> _WHAT IS REQUIRED_: Find the lines below in which the string "agent" occurs. Copy each one.

[Stored items]
+--
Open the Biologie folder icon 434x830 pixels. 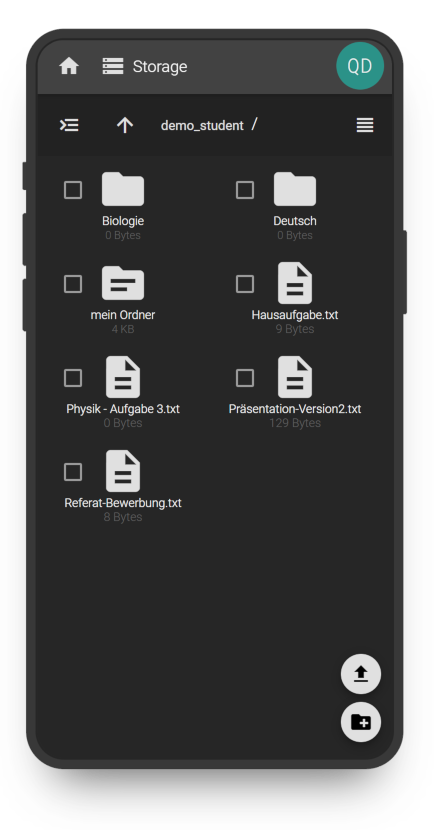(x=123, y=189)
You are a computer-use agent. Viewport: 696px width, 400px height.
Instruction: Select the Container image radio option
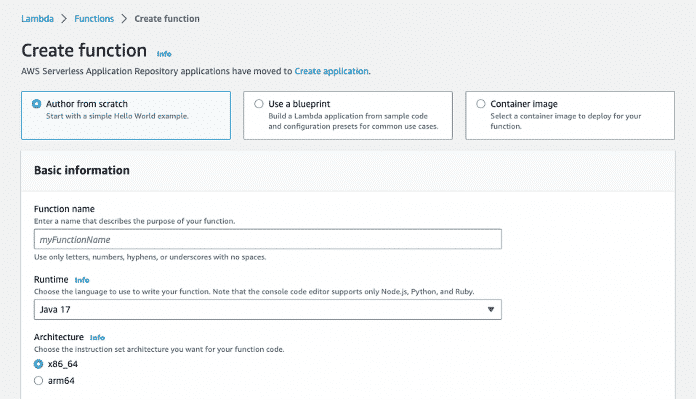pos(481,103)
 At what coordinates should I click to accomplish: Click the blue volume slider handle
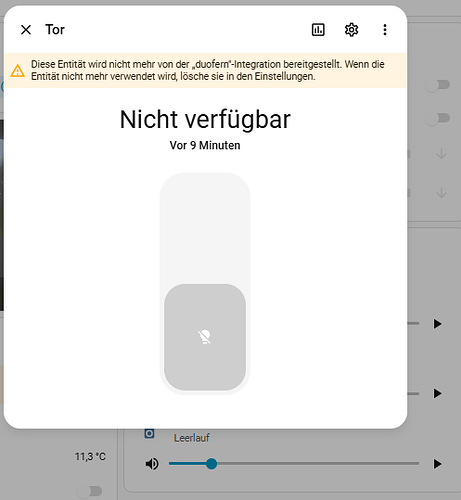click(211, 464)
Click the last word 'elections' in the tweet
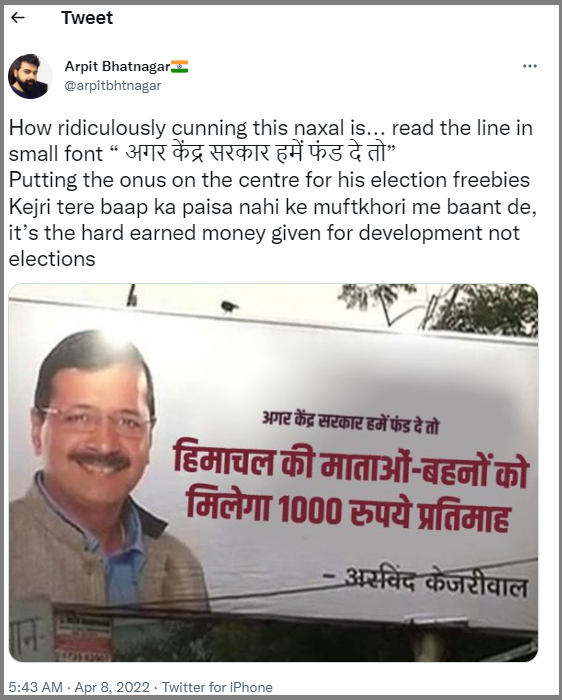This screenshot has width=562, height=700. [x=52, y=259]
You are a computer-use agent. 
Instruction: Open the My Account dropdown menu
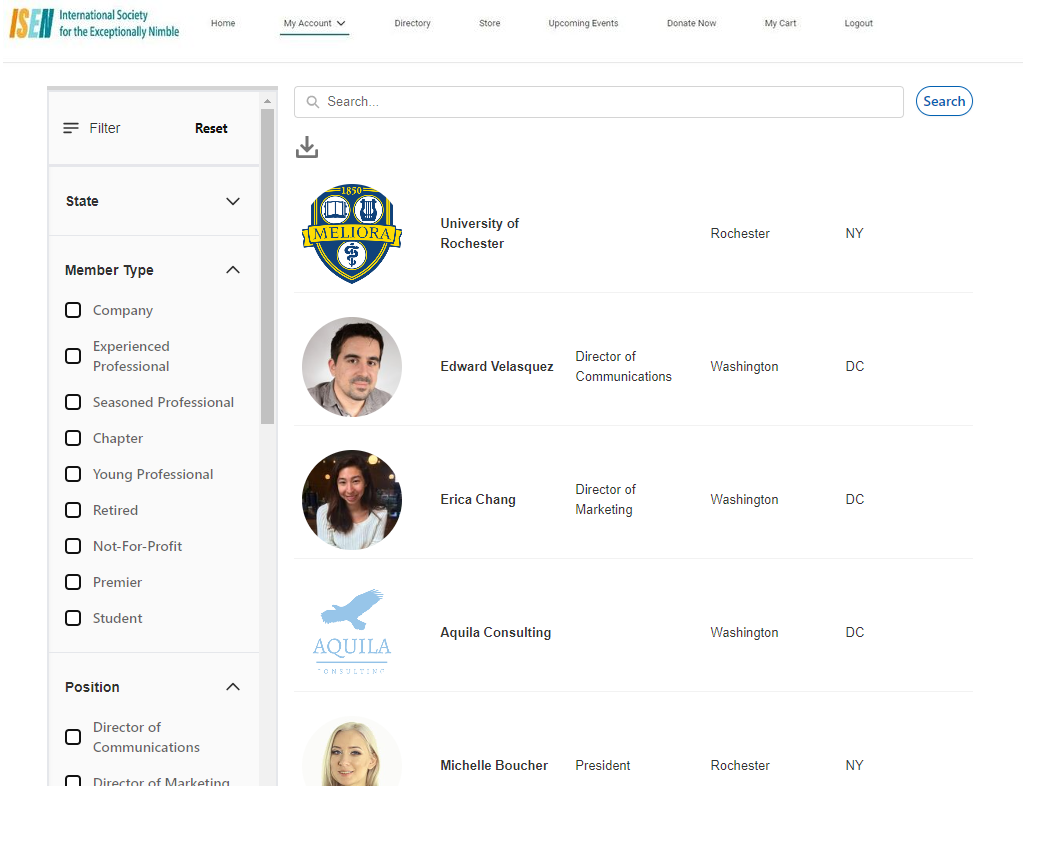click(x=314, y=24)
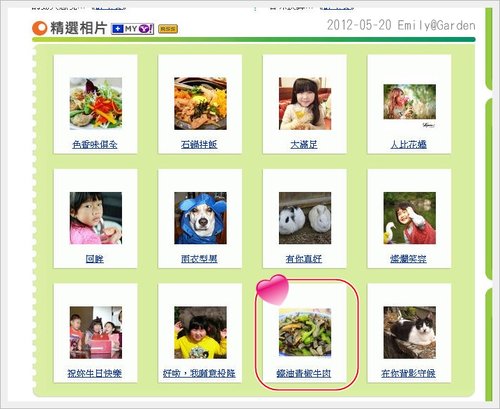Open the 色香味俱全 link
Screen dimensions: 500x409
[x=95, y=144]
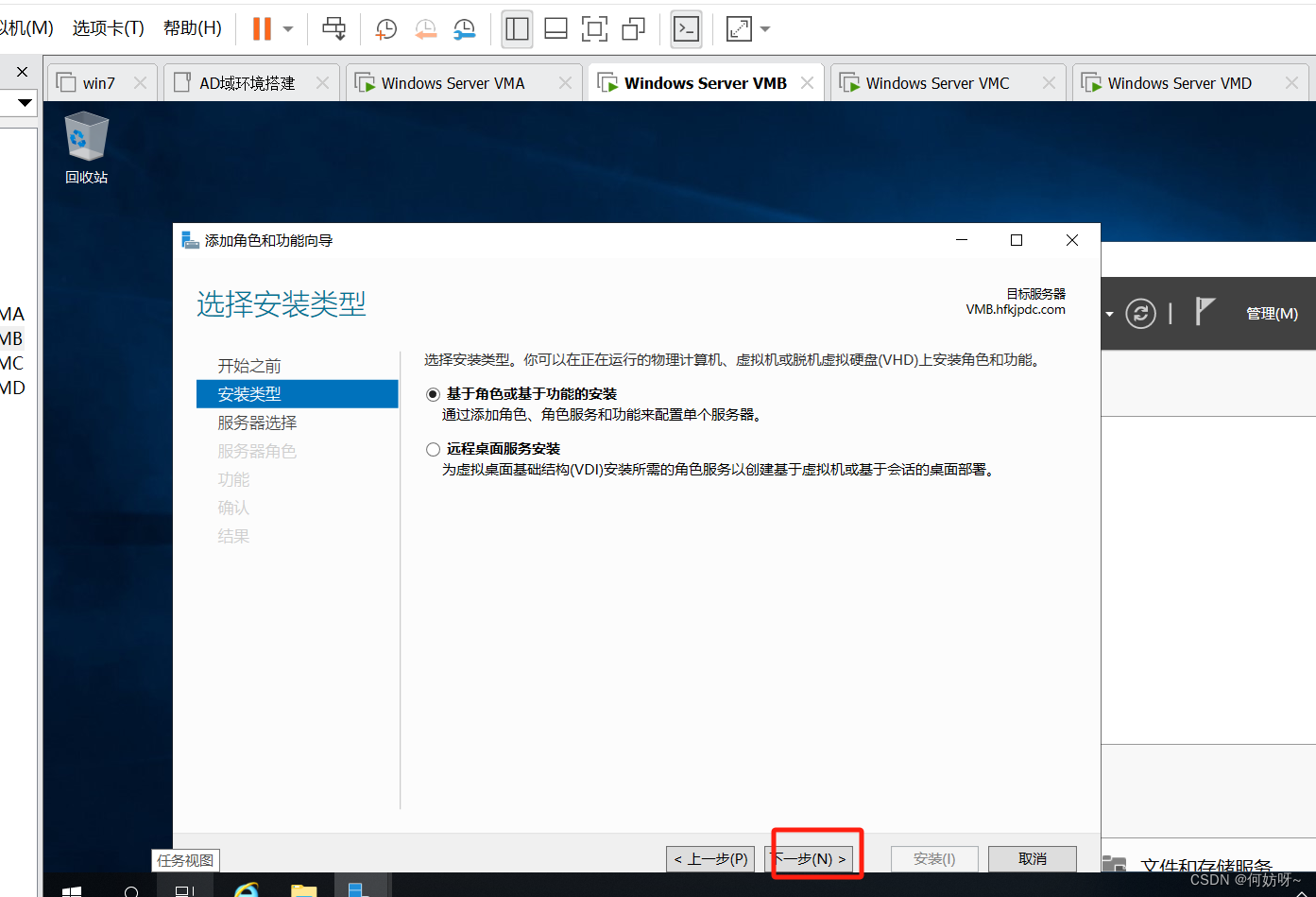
+--
> _ANSWER SPACE_:
You are a computer-use agent. Viewport: 696px width, 400px height.
You are a computer-use agent. 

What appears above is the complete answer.